SUMMARY OF THE INVENTION
[0016] The present invention has been made to solve the above
problems in the related art, and has as its object to provide a
receiver using a direct conversion scheme which can suppress
saturation of a mixer provided on the output side even if reception
power becomes a strong electric field, and can also suppress the
power of a secondary emission signal originating from mixing in of
a local oscillation signal.
[0017] In order to achieve the above object, according to the first
aspect of the present invention, there is provided a direct
conversion receiver for amplifying a high-frequency reception
signal from an antenna and converting the amplified output into a
baseband signal by using a mixer, comprising a variable attenuator
provided on an input side of the mixer, and control means for
comparing an antenna reception power with a first threshold and
controlling an attenuation amount of the attenuator on the basis of
the comparison result.
[0018] According to the second aspect of the present invention,
there is provided a direct conversion receiver in which the control
means in the first aspect increases the attenuation amount of the
attenuator if the antenna reception power is higher than the first
threshold.
[0019] According to the third aspect of the present invention,
there is provided a direct conversion receiver for amplifying a
high-frequency reception signal from an antenna by using an
amplifier and converting the amplification output into a baseband
signal by using a mixer, comprising an attenuator provided in
parallel with the amplifier, and switching control means for
comparing an antenna reception power with a first threshold and
controlling switching between a route through the attenuator and a
route through the amplifier on the basis of the comparison
result.
[0020] According to the fourth aspect of the present invention,
there is provided a direct conversion receiver in which the control
means in the third aspect switches to the route through the
attenuator if the antenna reception power is higher than the first
threshold.
[0021] According to the fifth aspect of the present invention,
there is provided a direct conversion receiver which is the direct
conversion receiver described in one of the first to fourth aspects
and further comprises a baseband amplifier for amplifying the
baseband signal, means for calculating the reception power on the
basis of a level of the amplification output, and means for
comparing the reception power calculation result with a second
threshold and controlling a gain of the baseband amplifier in
accordance with the comparison result.
[0022] According to the sixth aspect of the present invention,
there is provided a direct conversion receiver in which the control
means in the fifth aspect comprises means for calculating the
antenna reception power by using a gain of components from the
antenna to an input terminal of the baseband amplifier, the
reception power calculation result, and a gain controlled variable
of the baseband amplifier, and comparison means for comparing the
calculation output with the first threshold.
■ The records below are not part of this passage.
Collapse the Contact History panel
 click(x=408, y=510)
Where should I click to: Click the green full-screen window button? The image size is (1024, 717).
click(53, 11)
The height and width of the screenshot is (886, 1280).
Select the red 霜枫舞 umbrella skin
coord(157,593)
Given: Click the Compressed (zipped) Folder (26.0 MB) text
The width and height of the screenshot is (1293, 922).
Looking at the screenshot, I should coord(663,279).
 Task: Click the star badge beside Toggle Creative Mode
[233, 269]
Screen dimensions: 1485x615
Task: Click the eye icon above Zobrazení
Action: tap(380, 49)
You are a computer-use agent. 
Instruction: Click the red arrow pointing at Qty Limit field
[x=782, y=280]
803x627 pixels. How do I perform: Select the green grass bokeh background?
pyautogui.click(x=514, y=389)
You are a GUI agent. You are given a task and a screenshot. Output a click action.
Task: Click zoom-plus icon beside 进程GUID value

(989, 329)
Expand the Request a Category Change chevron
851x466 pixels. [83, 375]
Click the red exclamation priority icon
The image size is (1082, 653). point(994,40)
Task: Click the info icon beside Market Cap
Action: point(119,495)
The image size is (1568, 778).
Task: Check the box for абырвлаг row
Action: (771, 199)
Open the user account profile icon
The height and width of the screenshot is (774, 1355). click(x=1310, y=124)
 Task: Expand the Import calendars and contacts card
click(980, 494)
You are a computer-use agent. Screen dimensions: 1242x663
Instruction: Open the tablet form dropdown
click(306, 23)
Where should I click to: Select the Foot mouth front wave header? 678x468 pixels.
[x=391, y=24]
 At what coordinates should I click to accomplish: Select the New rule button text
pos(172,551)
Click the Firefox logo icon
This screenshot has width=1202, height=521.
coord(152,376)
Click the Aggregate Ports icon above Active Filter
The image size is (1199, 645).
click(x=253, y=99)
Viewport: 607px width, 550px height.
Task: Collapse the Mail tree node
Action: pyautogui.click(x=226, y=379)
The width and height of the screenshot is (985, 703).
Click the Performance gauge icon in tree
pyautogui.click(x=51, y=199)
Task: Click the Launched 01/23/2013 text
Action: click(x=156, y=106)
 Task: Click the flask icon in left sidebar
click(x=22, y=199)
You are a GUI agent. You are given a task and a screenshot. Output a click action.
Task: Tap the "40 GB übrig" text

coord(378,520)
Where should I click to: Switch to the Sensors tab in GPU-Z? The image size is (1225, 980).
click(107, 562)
[0023] As described above, in the direct conversion receiver
according to the present invention, when a variable attenuator is
provided on the front end portion and the receiver receives a
signal with a strong electric field, control is made to increase
the attenuation amount of the variable attenuator, and the
attenuation amount and reverse isolation at the front end portion
are ensured in the variable attenuator, thereby preventing
sensitivity drop due to saturation of the mixer. In addition, the
power of a secondary emission signal produced when part of a local
oscillation signal used for frequency conversion in the mixer mixes
in from the mixer to the antenna is also suppressed.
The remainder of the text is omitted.